Click-target data:
* * *
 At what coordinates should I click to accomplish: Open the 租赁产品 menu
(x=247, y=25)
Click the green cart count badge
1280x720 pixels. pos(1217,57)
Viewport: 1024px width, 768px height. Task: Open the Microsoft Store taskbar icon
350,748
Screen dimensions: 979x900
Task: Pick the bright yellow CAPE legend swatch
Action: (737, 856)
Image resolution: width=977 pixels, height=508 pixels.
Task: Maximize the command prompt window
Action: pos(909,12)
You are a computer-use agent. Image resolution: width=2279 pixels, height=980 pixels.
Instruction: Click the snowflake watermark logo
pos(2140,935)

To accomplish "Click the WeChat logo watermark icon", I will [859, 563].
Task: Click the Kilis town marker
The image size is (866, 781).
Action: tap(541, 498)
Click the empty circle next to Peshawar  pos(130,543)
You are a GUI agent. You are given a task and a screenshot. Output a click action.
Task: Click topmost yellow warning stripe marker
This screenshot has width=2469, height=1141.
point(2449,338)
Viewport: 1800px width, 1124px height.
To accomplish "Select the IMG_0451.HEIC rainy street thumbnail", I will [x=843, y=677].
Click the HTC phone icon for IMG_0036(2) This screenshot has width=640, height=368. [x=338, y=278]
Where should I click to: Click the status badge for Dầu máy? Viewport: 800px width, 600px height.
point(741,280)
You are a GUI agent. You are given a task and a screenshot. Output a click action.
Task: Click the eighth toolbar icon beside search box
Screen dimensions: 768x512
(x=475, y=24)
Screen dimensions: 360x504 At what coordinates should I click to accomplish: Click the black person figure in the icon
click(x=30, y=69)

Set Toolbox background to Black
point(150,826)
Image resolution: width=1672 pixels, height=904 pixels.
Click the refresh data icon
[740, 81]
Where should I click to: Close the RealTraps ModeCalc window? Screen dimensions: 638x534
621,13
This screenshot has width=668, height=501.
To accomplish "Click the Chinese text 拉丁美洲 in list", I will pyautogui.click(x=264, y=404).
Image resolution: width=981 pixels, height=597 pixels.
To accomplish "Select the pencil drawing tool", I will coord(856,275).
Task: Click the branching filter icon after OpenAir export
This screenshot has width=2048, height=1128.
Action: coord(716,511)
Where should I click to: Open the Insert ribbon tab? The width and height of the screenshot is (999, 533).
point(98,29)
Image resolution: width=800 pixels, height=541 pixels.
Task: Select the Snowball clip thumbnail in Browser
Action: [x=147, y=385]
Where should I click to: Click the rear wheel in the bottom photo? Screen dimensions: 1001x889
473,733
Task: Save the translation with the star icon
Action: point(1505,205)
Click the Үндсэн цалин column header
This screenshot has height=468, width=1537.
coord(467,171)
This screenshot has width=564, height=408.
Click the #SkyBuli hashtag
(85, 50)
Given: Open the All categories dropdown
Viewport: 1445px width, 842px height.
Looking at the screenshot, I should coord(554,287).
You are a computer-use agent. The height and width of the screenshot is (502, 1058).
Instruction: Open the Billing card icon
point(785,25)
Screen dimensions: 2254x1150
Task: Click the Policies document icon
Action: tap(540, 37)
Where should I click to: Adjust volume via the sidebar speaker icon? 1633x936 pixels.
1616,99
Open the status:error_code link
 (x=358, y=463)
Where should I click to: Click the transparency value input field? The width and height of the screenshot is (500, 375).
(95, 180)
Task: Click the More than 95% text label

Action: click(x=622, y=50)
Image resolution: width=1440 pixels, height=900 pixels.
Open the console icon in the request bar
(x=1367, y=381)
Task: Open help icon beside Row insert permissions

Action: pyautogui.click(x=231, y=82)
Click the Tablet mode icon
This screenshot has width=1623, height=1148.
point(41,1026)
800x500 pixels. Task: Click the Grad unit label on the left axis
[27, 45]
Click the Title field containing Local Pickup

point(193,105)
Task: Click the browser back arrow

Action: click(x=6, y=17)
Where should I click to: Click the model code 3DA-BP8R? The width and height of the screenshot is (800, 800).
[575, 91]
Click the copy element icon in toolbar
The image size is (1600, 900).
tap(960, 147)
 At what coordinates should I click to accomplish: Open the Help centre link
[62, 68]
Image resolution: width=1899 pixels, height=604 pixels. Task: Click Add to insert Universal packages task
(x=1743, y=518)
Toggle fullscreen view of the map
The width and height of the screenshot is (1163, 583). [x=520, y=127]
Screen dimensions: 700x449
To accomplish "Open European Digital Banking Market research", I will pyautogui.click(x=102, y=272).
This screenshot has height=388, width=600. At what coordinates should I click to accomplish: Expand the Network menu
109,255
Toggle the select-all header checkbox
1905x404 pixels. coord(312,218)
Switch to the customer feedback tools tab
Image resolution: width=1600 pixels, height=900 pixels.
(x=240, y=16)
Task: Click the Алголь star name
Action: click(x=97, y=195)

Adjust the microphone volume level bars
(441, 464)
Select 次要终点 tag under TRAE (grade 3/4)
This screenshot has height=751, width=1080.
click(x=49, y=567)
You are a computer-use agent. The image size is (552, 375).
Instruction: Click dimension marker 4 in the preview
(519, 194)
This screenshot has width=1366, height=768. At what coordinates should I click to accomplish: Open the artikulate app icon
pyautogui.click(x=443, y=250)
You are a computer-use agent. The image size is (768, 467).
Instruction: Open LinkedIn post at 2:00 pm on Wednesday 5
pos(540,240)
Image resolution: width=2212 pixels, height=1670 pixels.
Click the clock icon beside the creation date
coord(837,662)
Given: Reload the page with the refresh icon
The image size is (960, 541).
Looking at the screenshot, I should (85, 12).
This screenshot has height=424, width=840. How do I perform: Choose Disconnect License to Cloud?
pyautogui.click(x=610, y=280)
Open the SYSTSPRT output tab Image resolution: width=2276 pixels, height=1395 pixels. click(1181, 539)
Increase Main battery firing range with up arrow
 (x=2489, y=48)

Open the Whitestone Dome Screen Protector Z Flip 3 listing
* * *
Reproduce the records above verbatim, everything from the line containing "Toggle fullscreen view of the map" down to the line containing "pyautogui.click(x=610, y=280)", including both of those lines.

--- Answer to the problem ---
Toggle fullscreen view of the map
The width and height of the screenshot is (1163, 583). [x=520, y=127]
Screen dimensions: 700x449
To accomplish "Open European Digital Banking Market research", I will pyautogui.click(x=102, y=272).
This screenshot has height=388, width=600. At what coordinates should I click to accomplish: Expand the Network menu
109,255
Toggle the select-all header checkbox
1905x404 pixels. coord(312,218)
Switch to the customer feedback tools tab
Image resolution: width=1600 pixels, height=900 pixels.
(x=240, y=16)
Task: Click the Алголь star name
Action: click(x=97, y=195)

Adjust the microphone volume level bars
(441, 464)
Select 次要终点 tag under TRAE (grade 3/4)
This screenshot has height=751, width=1080.
click(x=49, y=567)
You are a computer-use agent. The image size is (552, 375).
Instruction: Click dimension marker 4 in the preview
(519, 194)
This screenshot has width=1366, height=768. At what coordinates should I click to accomplish: Open the artikulate app icon
pyautogui.click(x=443, y=250)
You are a computer-use agent. The image size is (768, 467).
Instruction: Open LinkedIn post at 2:00 pm on Wednesday 5
pos(540,240)
Image resolution: width=2212 pixels, height=1670 pixels.
Click the clock icon beside the creation date
coord(837,662)
Given: Reload the page with the refresh icon
The image size is (960, 541).
Looking at the screenshot, I should (85, 12).
This screenshot has height=424, width=840. How do I perform: Choose Disconnect License to Cloud?
pyautogui.click(x=610, y=280)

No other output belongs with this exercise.